=== Problem to solve ===
Reproduce each of the following entries verbatim, line for line, without any alteration.

=== Data ===
Start

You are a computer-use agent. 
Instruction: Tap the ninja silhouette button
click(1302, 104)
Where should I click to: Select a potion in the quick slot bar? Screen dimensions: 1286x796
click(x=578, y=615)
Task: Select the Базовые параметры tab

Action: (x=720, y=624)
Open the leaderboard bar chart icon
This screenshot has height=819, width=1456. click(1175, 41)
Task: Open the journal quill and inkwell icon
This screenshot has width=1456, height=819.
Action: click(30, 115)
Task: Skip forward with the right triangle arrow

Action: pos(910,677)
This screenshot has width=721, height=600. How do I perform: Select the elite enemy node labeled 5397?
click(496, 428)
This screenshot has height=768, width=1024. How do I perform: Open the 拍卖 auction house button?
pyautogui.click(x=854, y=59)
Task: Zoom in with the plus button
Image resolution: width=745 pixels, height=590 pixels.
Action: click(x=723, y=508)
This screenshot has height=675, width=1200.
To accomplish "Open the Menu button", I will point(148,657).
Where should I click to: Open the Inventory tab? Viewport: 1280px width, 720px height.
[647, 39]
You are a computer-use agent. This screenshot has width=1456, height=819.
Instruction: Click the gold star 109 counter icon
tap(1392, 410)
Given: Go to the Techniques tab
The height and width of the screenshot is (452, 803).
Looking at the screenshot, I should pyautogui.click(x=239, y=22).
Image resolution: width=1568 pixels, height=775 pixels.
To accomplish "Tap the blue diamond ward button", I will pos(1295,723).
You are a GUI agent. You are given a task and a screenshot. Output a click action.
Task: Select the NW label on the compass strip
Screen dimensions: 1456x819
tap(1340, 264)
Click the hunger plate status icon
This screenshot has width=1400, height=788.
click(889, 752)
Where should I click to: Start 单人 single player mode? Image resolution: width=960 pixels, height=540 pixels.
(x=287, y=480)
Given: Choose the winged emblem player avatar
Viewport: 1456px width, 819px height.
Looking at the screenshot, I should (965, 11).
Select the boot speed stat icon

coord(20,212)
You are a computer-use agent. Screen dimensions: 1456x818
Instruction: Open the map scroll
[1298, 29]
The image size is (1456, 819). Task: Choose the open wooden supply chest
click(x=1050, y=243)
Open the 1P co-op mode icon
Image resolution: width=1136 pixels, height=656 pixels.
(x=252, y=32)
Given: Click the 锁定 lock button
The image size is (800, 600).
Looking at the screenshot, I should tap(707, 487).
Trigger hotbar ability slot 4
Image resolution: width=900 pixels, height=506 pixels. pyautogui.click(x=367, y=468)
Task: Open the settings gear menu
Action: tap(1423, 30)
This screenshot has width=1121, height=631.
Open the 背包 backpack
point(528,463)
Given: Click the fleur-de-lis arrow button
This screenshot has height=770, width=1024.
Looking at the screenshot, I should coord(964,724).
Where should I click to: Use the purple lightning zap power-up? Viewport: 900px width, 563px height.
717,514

End

=== Expected output ===
You are a computer-use agent. 
Instruction: Tap the ninja silhouette button
click(1302, 104)
Where should I click to: Select a potion in the quick slot bar? Screen dimensions: 1286x796
click(x=578, y=615)
Task: Select the Базовые параметры tab

Action: (x=720, y=624)
Open the leaderboard bar chart icon
This screenshot has height=819, width=1456. click(1175, 41)
Task: Open the journal quill and inkwell icon
This screenshot has width=1456, height=819.
Action: click(30, 115)
Task: Skip forward with the right triangle arrow

Action: pos(910,677)
This screenshot has width=721, height=600. How do I perform: Select the elite enemy node labeled 5397?
click(496, 428)
This screenshot has height=768, width=1024. How do I perform: Open the 拍卖 auction house button?
pyautogui.click(x=854, y=59)
Task: Zoom in with the plus button
Image resolution: width=745 pixels, height=590 pixels.
Action: click(x=723, y=508)
This screenshot has height=675, width=1200.
To accomplish "Open the Menu button", I will point(148,657).
Where should I click to: Open the Inventory tab? Viewport: 1280px width, 720px height.
[647, 39]
You are a computer-use agent. This screenshot has width=1456, height=819.
Instruction: Click the gold star 109 counter icon
tap(1392, 410)
Given: Go to the Techniques tab
The height and width of the screenshot is (452, 803).
Looking at the screenshot, I should pyautogui.click(x=239, y=22).
Image resolution: width=1568 pixels, height=775 pixels.
To accomplish "Tap the blue diamond ward button", I will pos(1295,723).
You are a GUI agent. You are given a task and a screenshot. Output a click action.
Task: Select the NW label on the compass strip
Screen dimensions: 1456x819
tap(1340, 264)
Click the hunger plate status icon
This screenshot has width=1400, height=788.
click(889, 752)
Where should I click to: Start 单人 single player mode? Image resolution: width=960 pixels, height=540 pixels.
(x=287, y=480)
Given: Choose the winged emblem player avatar
Viewport: 1456px width, 819px height.
Looking at the screenshot, I should (965, 11).
Select the boot speed stat icon

coord(20,212)
You are a computer-use agent. Screen dimensions: 1456x818
Instruction: Open the map scroll
[1298, 29]
The image size is (1456, 819). Task: Choose the open wooden supply chest
click(x=1050, y=243)
Open the 1P co-op mode icon
Image resolution: width=1136 pixels, height=656 pixels.
(x=252, y=32)
Given: Click the 锁定 lock button
The image size is (800, 600).
Looking at the screenshot, I should tap(707, 487).
Trigger hotbar ability slot 4
Image resolution: width=900 pixels, height=506 pixels. pyautogui.click(x=367, y=468)
Task: Open the settings gear menu
Action: tap(1423, 30)
This screenshot has width=1121, height=631.
Open the 背包 backpack
point(528,463)
Given: Click the fleur-de-lis arrow button
This screenshot has height=770, width=1024.
Looking at the screenshot, I should coord(964,724).
Where should I click to: Use the purple lightning zap power-up? Viewport: 900px width, 563px height.
717,514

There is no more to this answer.